Design matrix between omics datasets?

I don’t know how to get the design matrix by using PLS method mentioned in “The latter approach uses PLS method implemented in mixOmics that models pair-wise associations between omics datasets.”

The plot is below.

It coms from this artile:“DIABLO-an integrative, multi-omics, multivariate method for multi-group classification (”

Hi @XiaoFie,

Thanks for using mixOmics.

You can use the plotDiablo function from mixOmics to produce a similar visualisation for each component. See example below.

Y = breast.TCGA$data.train$subtype

data = list(mrna =  breast.TCGA$data.train$mrna,
            mirna =  breast.TCGA$data.train$mirna, prot =  breast.TCGA$data.train$protein)

# set number of component per data set
ncomp = 3
# set number of variables to select, per component and per data set (arbitrarily set)
list.keepX = list(mrna = rep(20, 3), mirna = rep(10,3), prot = rep(10,3))

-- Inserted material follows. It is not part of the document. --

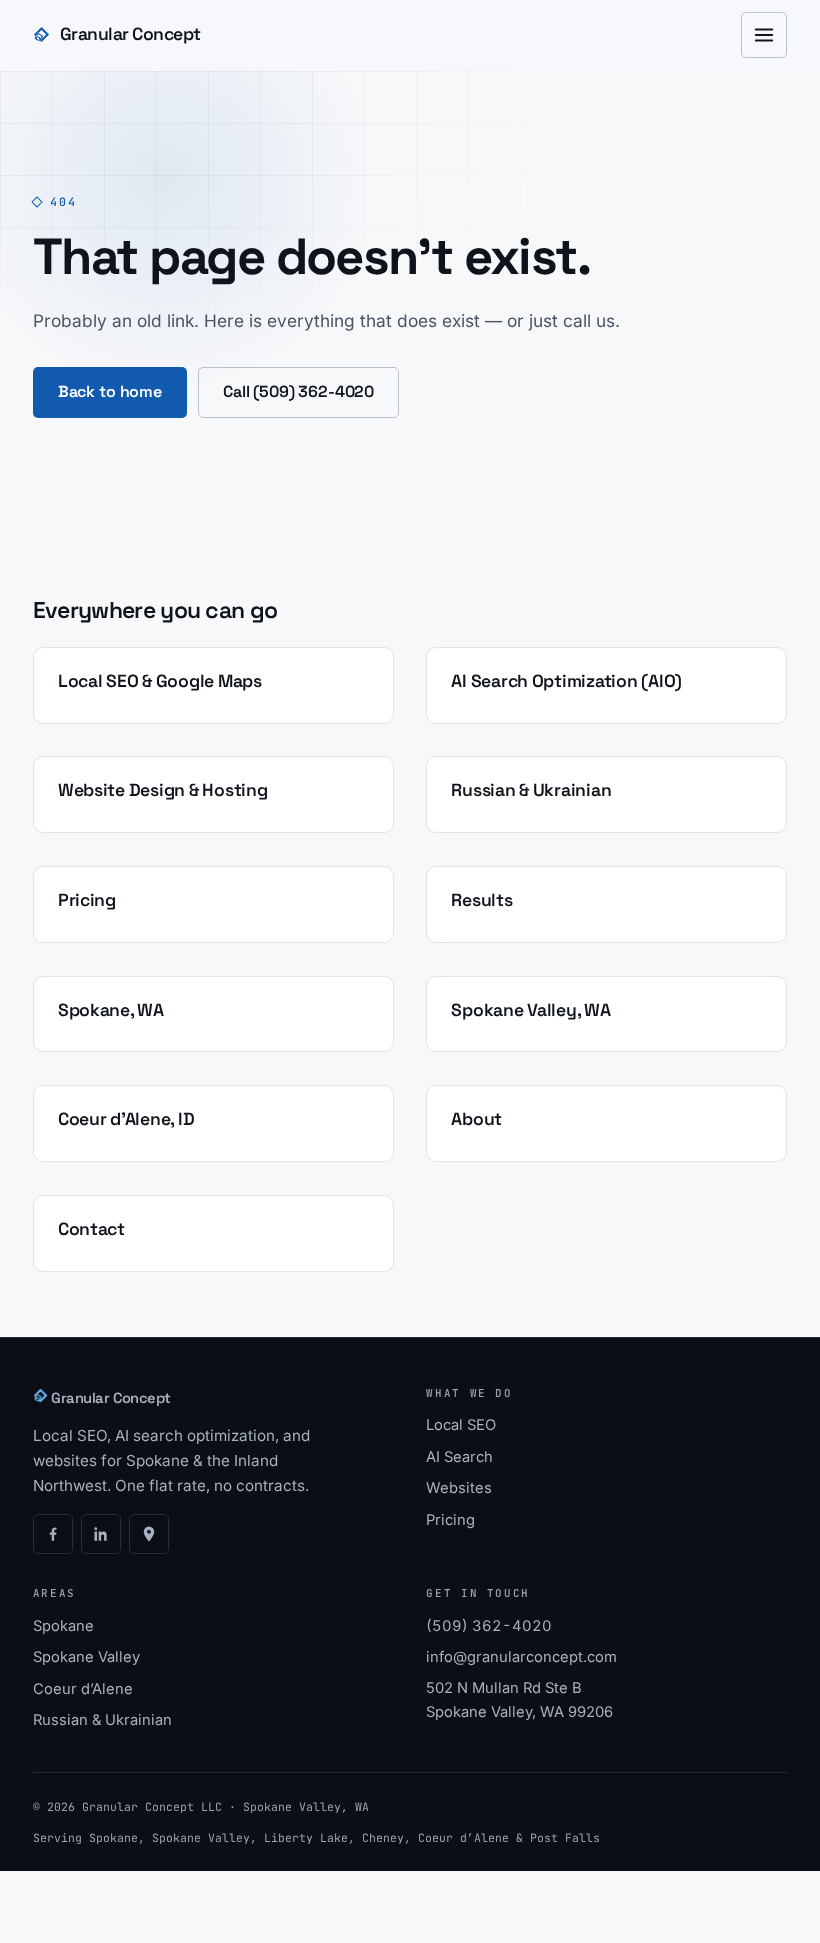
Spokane (63, 1626)
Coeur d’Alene (83, 1689)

# set up a full design where every block is connected
design = matrix(1, ncol = length(data), nrow = length(data),
                dimnames = list(names(data), names(data)))
diag(design) =  0

BC.diablo = block.splsda(X = data, Y = Y, ncomp = ncomp, keepX = list.keepX, design = design)
## Look at pairwise correlations of component 1
plotDiablo(BC.diablo, ncomp = 1)

Please let us know if you have any other questions.

Best wishes,


Does it mean that you use the pairwise correlations of component 1 (in a full design) as the design matrix to construct the new DIABLO model?

Thank you very much!

But I required the design matrix before “block.splsda”?

I dont know. I think that the design matrix is built before building the DIABLO model? But i dont know how to do it?

Hi @XiaoFie
Please see the two detailed tutorials:


We have developed these tutorials to help users as best as we could.


I have read them carefully and still found the description confusing to me.

Parameters tuning.

The first parameter to tune in the design matrix C, which can be determined using either prior
biological knowledge, or a data-driven approach. The latter approach uses PLS method
implemented in mixOmics that models pair-wise associations between omics datasets. If thecorrelation between the first component of each omics dataset is above a given threshold (e.g.0.8) then a connection between those datasets is included in the DIABLO design.**

So, does it mean that if I construct a DIABLO model without setting design matrix and then plot the graph which shows the correlation between the first component of each omics dataset, and then I use the correlation as the design matrix in the final DIABLO model?

That is my understanding of the procedure. Please let me know if my understanding is correct. Thanks a lot!


hi @martina,

A PLS (or sparse PLS) is a different method from DIABLO. You can have a look at this post and my answer on how you could use PLS to then create your design matrix to input into DIABLO.